◆ **What needs to be done**: Go through the records and report each line in which the word "bell" occurs.

(Data items)
━━━━

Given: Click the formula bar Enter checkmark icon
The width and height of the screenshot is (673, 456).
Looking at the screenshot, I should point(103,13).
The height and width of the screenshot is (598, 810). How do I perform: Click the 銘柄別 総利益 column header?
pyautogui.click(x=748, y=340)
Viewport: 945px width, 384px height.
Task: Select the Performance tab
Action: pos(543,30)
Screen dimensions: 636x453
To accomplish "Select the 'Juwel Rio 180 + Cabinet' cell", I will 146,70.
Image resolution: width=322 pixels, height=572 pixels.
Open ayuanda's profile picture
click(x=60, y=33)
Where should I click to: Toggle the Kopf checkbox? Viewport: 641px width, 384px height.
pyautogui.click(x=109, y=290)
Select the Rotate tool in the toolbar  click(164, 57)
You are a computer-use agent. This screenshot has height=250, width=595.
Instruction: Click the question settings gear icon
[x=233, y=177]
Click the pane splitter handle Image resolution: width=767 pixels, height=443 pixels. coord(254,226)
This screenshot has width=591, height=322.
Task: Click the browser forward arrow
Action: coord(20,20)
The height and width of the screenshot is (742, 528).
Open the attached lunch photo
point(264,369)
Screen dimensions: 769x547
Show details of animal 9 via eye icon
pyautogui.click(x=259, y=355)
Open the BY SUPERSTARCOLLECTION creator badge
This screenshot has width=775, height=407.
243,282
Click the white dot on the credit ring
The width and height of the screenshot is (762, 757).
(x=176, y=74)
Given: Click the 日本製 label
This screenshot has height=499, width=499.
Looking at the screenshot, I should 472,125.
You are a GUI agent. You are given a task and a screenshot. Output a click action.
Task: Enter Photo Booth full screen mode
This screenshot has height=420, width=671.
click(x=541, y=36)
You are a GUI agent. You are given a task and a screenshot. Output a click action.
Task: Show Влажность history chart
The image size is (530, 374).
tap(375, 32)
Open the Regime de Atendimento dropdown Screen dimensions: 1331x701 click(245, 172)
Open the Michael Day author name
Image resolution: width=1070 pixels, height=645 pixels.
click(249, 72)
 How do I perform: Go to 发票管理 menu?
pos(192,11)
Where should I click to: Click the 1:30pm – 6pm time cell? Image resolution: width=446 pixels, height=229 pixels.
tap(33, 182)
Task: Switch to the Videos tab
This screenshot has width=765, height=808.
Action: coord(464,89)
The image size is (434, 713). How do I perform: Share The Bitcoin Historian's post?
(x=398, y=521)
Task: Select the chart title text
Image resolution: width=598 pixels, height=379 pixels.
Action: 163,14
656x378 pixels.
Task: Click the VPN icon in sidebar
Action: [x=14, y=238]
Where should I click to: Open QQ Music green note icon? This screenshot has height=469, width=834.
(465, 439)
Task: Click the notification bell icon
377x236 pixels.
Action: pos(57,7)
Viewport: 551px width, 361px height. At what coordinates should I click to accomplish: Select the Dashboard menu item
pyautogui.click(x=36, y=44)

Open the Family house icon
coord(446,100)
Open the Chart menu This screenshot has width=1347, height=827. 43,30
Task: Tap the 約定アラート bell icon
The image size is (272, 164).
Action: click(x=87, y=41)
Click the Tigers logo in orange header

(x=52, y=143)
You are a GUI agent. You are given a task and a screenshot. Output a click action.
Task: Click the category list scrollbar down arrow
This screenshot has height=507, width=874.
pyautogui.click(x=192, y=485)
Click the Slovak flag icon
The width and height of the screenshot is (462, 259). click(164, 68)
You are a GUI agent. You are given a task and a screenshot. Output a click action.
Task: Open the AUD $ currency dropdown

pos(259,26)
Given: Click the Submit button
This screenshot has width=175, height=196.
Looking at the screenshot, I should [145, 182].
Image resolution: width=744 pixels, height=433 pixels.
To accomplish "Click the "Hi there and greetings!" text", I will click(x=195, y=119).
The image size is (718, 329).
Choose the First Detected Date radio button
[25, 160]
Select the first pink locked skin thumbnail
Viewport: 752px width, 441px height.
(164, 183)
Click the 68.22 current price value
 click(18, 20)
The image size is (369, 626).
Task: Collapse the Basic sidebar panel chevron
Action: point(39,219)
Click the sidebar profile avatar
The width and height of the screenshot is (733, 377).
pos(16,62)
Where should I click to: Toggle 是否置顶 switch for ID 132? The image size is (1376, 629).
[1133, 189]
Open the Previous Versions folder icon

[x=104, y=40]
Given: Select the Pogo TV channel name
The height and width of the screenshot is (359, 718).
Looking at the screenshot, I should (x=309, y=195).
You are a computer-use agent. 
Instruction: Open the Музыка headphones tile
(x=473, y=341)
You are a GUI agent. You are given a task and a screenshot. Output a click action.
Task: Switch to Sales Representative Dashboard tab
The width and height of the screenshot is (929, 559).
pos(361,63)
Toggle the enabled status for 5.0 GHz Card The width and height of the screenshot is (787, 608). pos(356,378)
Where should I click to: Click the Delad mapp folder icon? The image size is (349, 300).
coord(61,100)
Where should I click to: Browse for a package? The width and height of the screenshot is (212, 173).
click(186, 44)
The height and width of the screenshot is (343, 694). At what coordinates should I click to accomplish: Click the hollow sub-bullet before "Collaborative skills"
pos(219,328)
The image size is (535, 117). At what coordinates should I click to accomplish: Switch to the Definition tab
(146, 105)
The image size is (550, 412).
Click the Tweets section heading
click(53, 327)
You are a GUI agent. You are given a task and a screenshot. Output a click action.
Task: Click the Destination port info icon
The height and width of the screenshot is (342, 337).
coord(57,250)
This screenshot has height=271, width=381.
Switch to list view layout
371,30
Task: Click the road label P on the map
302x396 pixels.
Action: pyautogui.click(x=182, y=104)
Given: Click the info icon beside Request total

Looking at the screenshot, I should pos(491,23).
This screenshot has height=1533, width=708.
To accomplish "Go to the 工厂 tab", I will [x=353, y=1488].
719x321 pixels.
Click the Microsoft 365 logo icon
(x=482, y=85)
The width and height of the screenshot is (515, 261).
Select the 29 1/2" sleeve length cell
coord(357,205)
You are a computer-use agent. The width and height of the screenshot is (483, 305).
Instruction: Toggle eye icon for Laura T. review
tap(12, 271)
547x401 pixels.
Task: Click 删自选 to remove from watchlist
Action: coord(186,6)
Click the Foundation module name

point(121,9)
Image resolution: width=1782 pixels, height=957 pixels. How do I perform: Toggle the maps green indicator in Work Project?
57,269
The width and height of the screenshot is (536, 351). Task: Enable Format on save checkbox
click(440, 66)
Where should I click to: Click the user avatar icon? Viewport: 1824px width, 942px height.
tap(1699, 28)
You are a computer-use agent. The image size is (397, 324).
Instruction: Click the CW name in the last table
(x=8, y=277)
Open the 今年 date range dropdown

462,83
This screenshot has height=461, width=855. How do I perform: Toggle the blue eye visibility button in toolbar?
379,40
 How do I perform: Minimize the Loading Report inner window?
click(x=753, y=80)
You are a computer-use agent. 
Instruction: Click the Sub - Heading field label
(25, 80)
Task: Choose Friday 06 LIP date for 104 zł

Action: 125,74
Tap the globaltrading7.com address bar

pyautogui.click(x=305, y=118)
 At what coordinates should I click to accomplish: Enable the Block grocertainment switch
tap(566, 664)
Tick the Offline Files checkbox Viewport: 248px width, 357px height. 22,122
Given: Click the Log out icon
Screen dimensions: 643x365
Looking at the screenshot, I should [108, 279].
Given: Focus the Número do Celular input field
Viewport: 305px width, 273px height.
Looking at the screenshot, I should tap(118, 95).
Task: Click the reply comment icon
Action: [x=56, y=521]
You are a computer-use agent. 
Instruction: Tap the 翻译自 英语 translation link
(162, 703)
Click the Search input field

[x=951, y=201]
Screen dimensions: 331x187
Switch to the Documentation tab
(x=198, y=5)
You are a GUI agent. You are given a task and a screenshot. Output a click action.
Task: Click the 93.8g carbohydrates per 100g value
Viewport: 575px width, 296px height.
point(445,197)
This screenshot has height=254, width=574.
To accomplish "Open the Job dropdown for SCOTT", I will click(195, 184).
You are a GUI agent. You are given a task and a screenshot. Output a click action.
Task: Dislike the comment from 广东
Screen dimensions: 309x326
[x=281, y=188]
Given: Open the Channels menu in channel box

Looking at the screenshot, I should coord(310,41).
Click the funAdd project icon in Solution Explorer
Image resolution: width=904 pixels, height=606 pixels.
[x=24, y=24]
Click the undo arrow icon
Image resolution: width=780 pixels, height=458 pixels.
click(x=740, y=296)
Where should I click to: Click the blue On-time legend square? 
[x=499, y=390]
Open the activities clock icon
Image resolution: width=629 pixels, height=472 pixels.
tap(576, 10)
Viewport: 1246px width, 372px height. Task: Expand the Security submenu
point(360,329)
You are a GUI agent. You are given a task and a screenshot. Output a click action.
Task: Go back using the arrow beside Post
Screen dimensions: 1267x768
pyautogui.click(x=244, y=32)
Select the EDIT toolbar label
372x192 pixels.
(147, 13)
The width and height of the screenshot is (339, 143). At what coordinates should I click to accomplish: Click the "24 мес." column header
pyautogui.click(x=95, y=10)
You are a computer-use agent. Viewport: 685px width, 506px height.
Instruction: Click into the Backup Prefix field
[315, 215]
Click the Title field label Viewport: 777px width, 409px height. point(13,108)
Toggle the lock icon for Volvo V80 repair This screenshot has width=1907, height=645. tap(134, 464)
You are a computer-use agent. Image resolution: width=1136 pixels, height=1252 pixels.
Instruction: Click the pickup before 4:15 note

━━━━

◆ **Reply to the exercise**:
Task: Click the notification bell icon
Task: Tap the 約定アラート bell icon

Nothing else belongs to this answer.